2.Lv.35 -3 実力把握

「戦闘力が低い」


 彼女は木剣を握りしめ、五体投地で草原に寝転ぶ。


「お前、そんなんでよくきらりに付いて行ったな」


「私は……サポートタイプなんです」


「レベルはステータスの最低値を見る。甘く見てるようだったら痛い目見るぞ」


「はーい……」


 のっそりともふもふが起き上がる。
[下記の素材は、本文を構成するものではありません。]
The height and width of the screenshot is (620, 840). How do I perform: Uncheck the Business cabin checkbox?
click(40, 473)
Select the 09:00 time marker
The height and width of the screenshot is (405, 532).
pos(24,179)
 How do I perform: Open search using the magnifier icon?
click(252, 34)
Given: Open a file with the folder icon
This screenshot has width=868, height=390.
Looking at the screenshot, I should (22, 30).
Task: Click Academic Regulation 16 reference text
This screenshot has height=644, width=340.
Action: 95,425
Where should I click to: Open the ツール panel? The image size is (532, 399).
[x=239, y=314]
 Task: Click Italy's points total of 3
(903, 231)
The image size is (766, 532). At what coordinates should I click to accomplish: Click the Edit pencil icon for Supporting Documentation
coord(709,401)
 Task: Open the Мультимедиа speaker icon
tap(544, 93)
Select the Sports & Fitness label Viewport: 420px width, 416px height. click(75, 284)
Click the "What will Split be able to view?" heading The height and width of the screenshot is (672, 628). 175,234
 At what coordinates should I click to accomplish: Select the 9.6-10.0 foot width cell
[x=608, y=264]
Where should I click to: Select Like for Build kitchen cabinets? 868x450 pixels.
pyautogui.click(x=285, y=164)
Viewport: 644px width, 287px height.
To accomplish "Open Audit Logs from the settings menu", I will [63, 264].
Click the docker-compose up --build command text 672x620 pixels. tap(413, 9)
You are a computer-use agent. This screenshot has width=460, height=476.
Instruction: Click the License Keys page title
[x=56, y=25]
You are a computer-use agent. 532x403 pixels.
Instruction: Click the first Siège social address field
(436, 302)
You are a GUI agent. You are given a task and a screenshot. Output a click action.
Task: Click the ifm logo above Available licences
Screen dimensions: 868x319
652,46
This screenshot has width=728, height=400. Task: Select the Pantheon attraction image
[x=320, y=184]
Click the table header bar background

きらりとだけ組んでるから偏った方向に経験を積んでるな……。


「はやてさんも、サポートタイプじゃないんですか?」


「補助にも回るが、戦力が足りなきゃ前にも出る。どっちかと言えば穴埋めタイプだな」


 悪く言えば、レベルとステータスが大体一緒、不得意はないが特に得意もない。


「戦えるんです?」


「理解が足りなかったみたいだな。続けるか」


「きらりちゃんとどっちが強いんですか?」


「知らん。別にあいつのこと詳しくないし」


 ふーん? と、彼女は何やらにやけている。


「もしかして、実力隠してて、本当はめちゃくちゃ強かったり」


 何か言いだす。


「お前、きらり以外から俺の名前聞いたことあるのか?」


「みじんもなーい」


「もう俺言わなくていいよな」


「実力隠してるなら、みんなが知ってる訳ないじゃないですかーやだなー」


「俺は毎日のようにギルドに顔出してんだよ。なんかしたらばれてんだろ」


「いやいや、みんなはやてさんの顔なんて見てませんって」


 もう俺何も言わなくていいよな。


「元気あるなら動き覚えろ早く。試験地の魔物は素早いぞ」


「もぐもぐタイム!」


「……まぁ好きに食えよ」


 吐いても俺は知らない。実戦でやりだしたら減点しよう。